Call monitoring firm sees demand grow as FCA consumer duty looms

Call monitoring firm sees demand grow as FCA consumer duty looms
Voyc's co-founders, Lethabo Motsoaledi and Matthew Westaway

A firm using artificial intelligence (AI) to monitor businesses’ calls has already doubled the number of calls it analyses each month this year, as the City watchdog’s consumer duty deadline edges closer.

Voyc, a South Africa-founded technology firm which has since switched its focus to the UK market, took the Financial Conduct Authority’s high level themes and applied them to its AI.

The monitoring software has built-in alerts for 69 different types of vulnerable customer, and listens to whether or not sentences are said on calls to help firms prove to the regulator that they are actively avoiding consumer harm.

Advice firms are among a number of client types Voyc currently provides its service to in the finance sector. 

“Before this technology, firms would have a supervisor listening to six calls per adviser a month. Now they’re under pressure to do more coverage,” Matthew Westaway, Voyc’s co-founder and chief executive explained.

“We can help smaller firms with the same compliance requirements as larger firms.”

In January, the company was monitoring 538,683 calls a month. By March, this number had jumped to 1.3mn.

Westaway and his co-founder, Lethabo Motsoaledi, moved their focus to the UK due to the regulator’s attention to higher levels of consumer protection in the retail financial services industry.

By April 30, 2023, UK firms will need to ask themselves what outcomes consumers should be able to expect from their products and services, and act to enable rather than hinder these outcomes and assess the effectiveness of their actions. 

“The regulator here has much higher expectations of customer treatment than anywhere I’ve seen and that’s our DNA,” said Westaway. “We wanted to go to a market where we can really help.”

Most of the firms’ growth since it launched in the UK has been in the advised space - particularly mortgages and protection.

Its technology gives each call made by an adviser to a client a score, determining whether the call is or is not compliant. 

A full transcription of the call is generated. Grading relies on the comparison between what an adviser says on the call with statements the adviser must say on the call for compliance purposes.
===
▶ [Task requirements]
**1)** Please sum up the Voyc article in two sentences.
**2)** Reproduce the stretch of the Voyc article from "In January, the" through "mortgages and protection.".

▶ [Recorded information]
===
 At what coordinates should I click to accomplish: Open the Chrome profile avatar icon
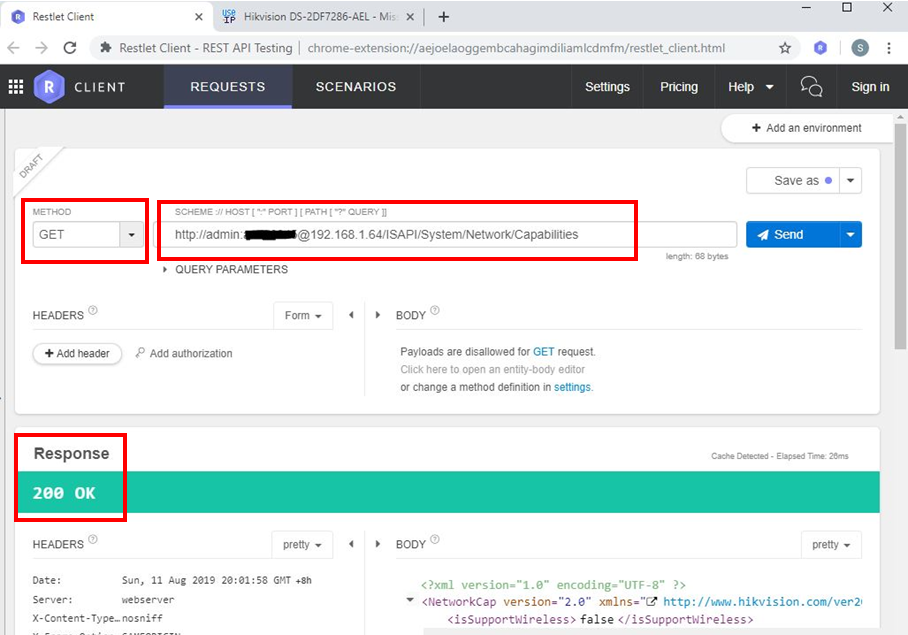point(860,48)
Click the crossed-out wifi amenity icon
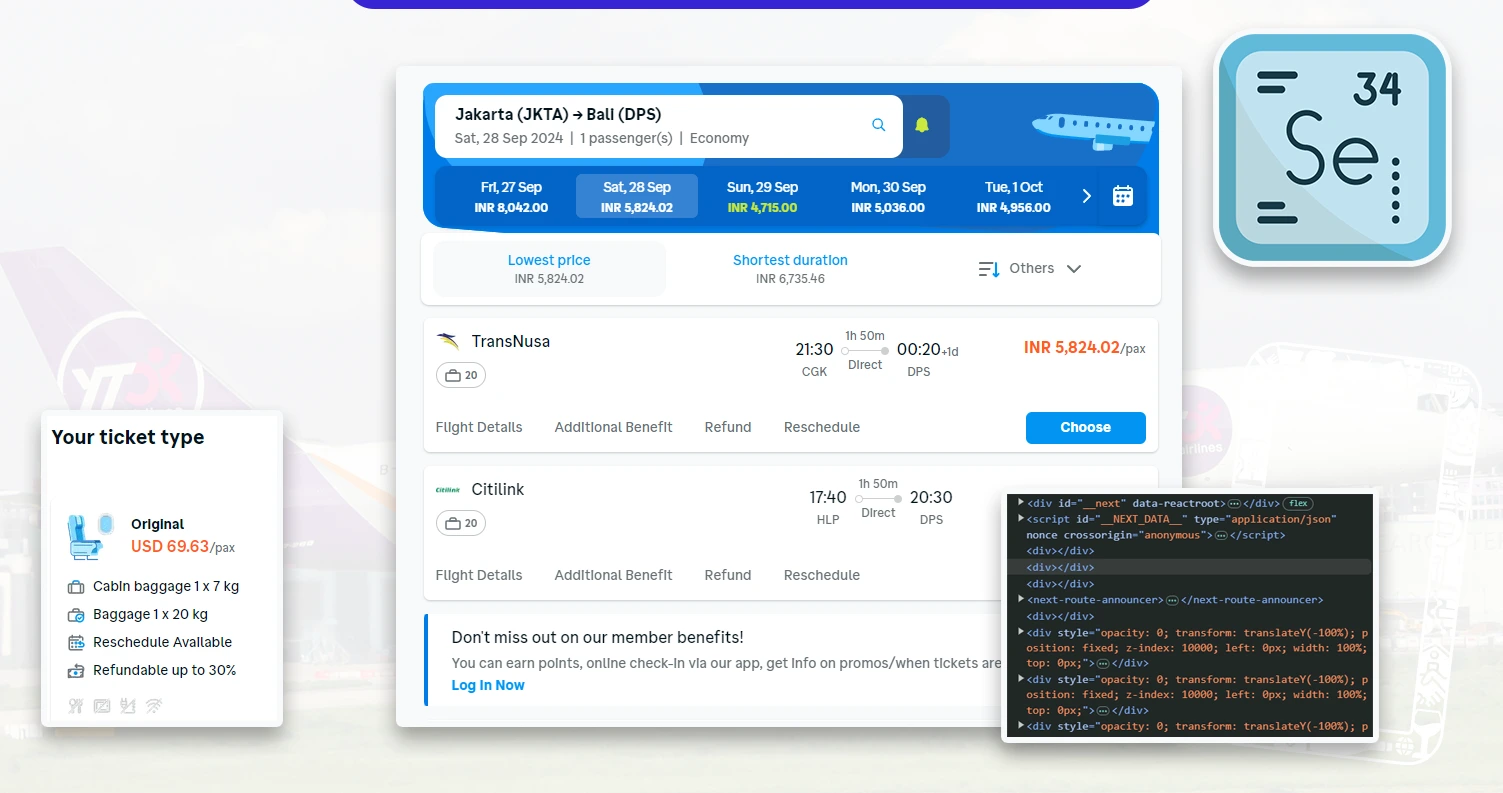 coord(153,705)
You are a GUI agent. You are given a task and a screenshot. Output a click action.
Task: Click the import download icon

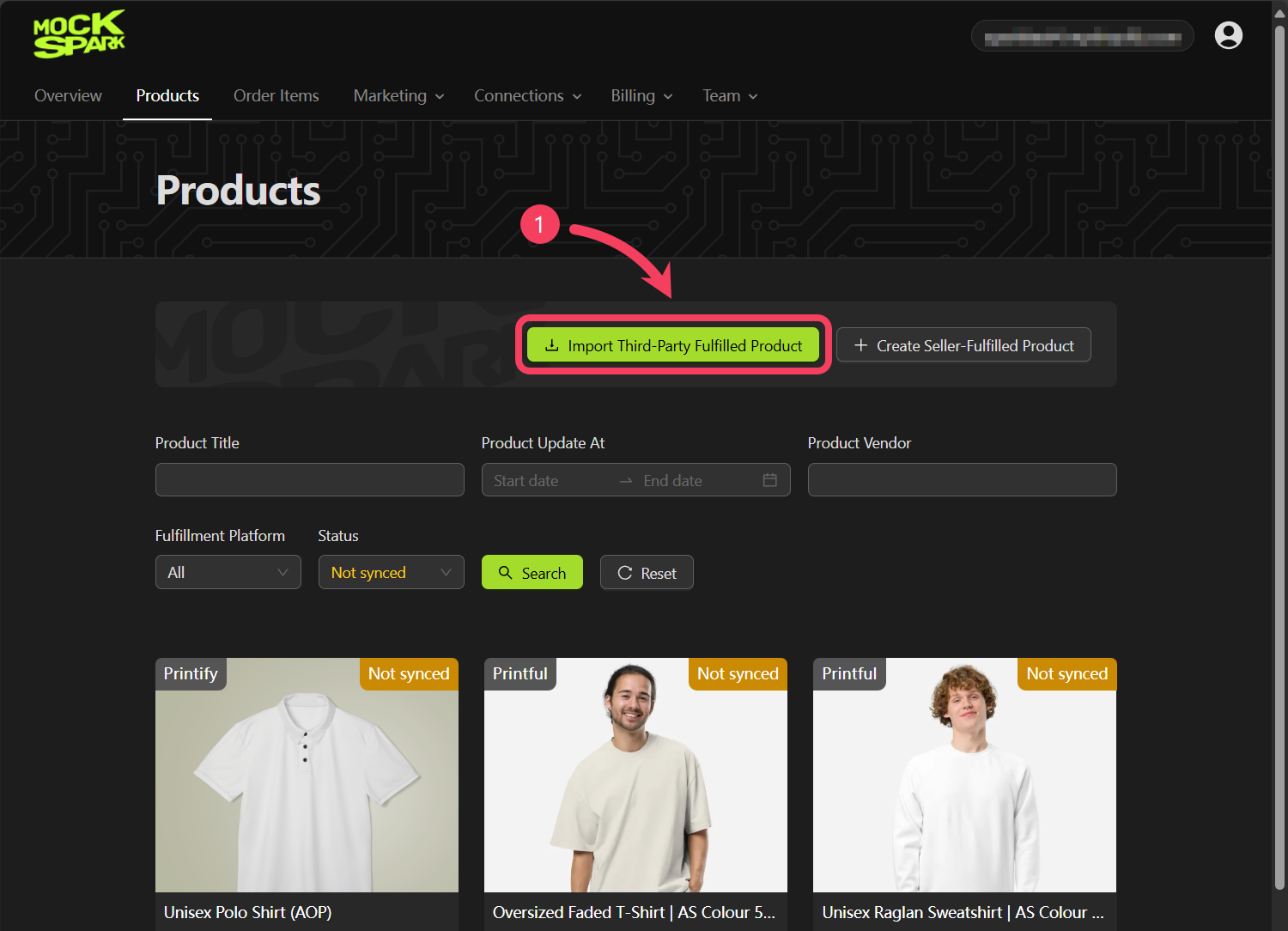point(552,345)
===
▶ [Solutions to the tasks]
**1)** Voyc, a South Africa-founded technology firm now focused on the UK, uses AI to monitor businesses' calls and has already doubled the number of calls it analyzes each month this year as the FCA's consumer duty deadline nears. Its software has built-in alerts for 69 types of vulnerable customer, generates a full transcription of each call, and scores every adviser call as compliant or not by comparing what the adviser says with the statements required for compliance.

**2)**
In January, the company was monitoring 538,683 calls a month. By March, this number had jumped to 1.3mn.

Westaway and his co-founder, Lethabo Motsoaledi, moved their focus to the UK due to the regulator’s attention to higher levels of consumer protection in the retail financial services industry.

By April 30, 2023, UK firms will need to ask themselves what outcomes consumers should be able to expect from their products and services, and act to enable rather than hinder these outcomes and assess the effectiveness of their actions. 

“The regulator here has much higher expectations of customer treatment than anywhere I’ve seen and that’s our DNA,” said Westaway. “We wanted to go to a market where we can really help.”

Most of the firms’ growth since it launched in the UK has been in the advised space - particularly mortgages and protection.